> About this task:
From the line containing "Instruction: Click the" down to the last line of the material, output each line exactly as it appears, excluding pictures.

*** Block opens ***

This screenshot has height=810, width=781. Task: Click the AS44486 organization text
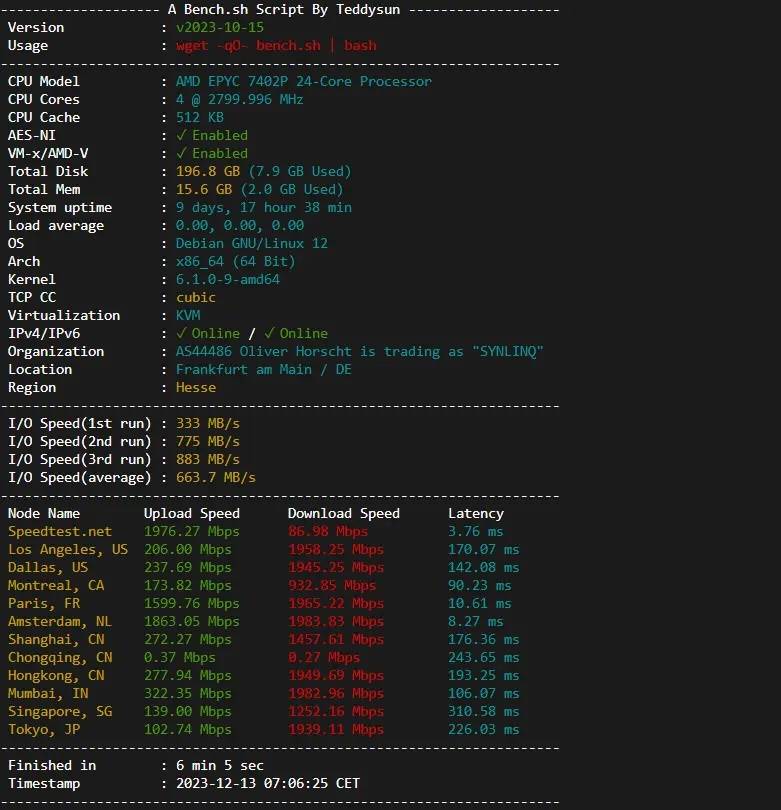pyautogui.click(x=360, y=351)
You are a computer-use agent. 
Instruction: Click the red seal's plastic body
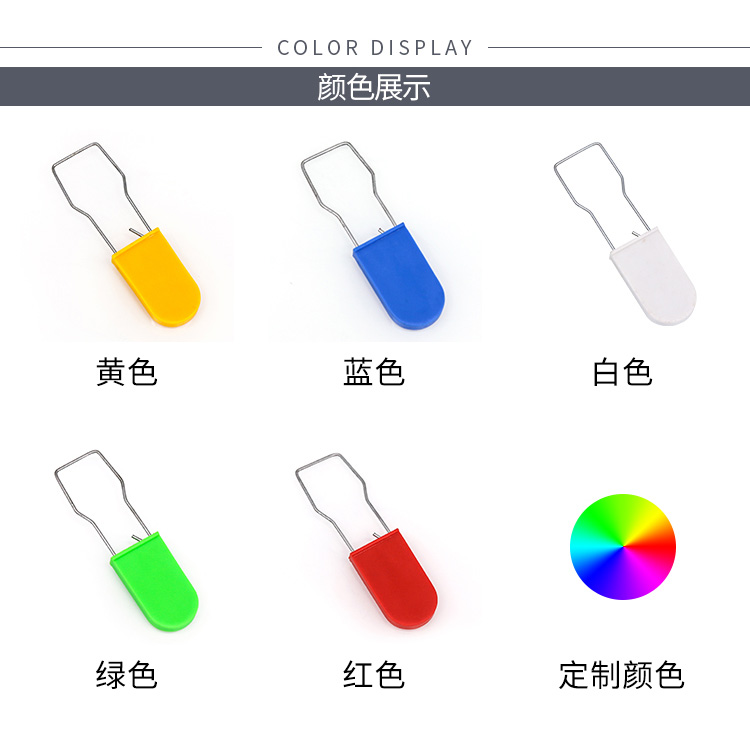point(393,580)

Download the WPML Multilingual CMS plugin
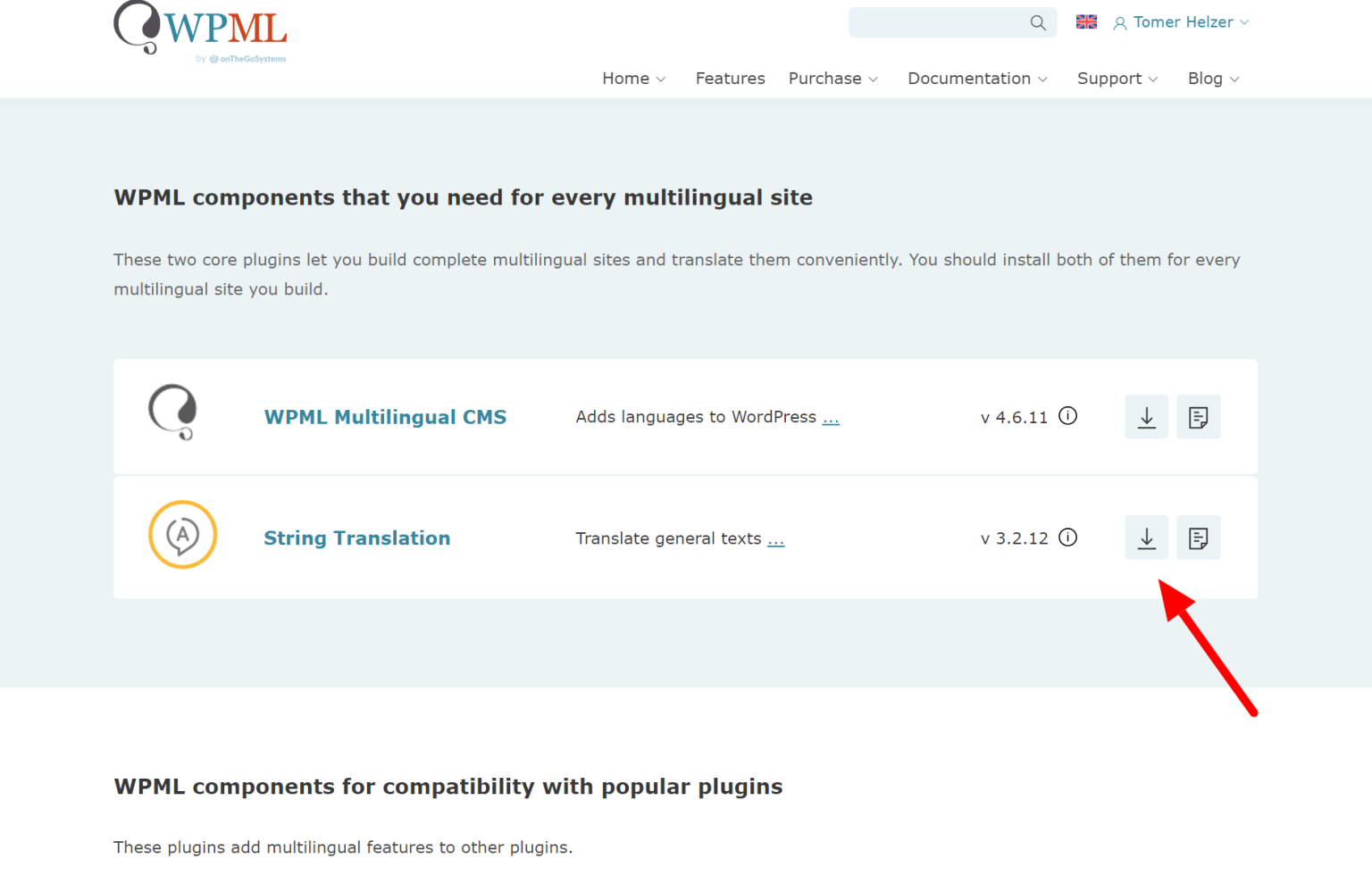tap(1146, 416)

*** Block closes ***

> Solution to this problem:
Instruction: Click the red seal's plastic body
point(393,580)

Download the WPML Multilingual CMS plugin
tap(1146, 416)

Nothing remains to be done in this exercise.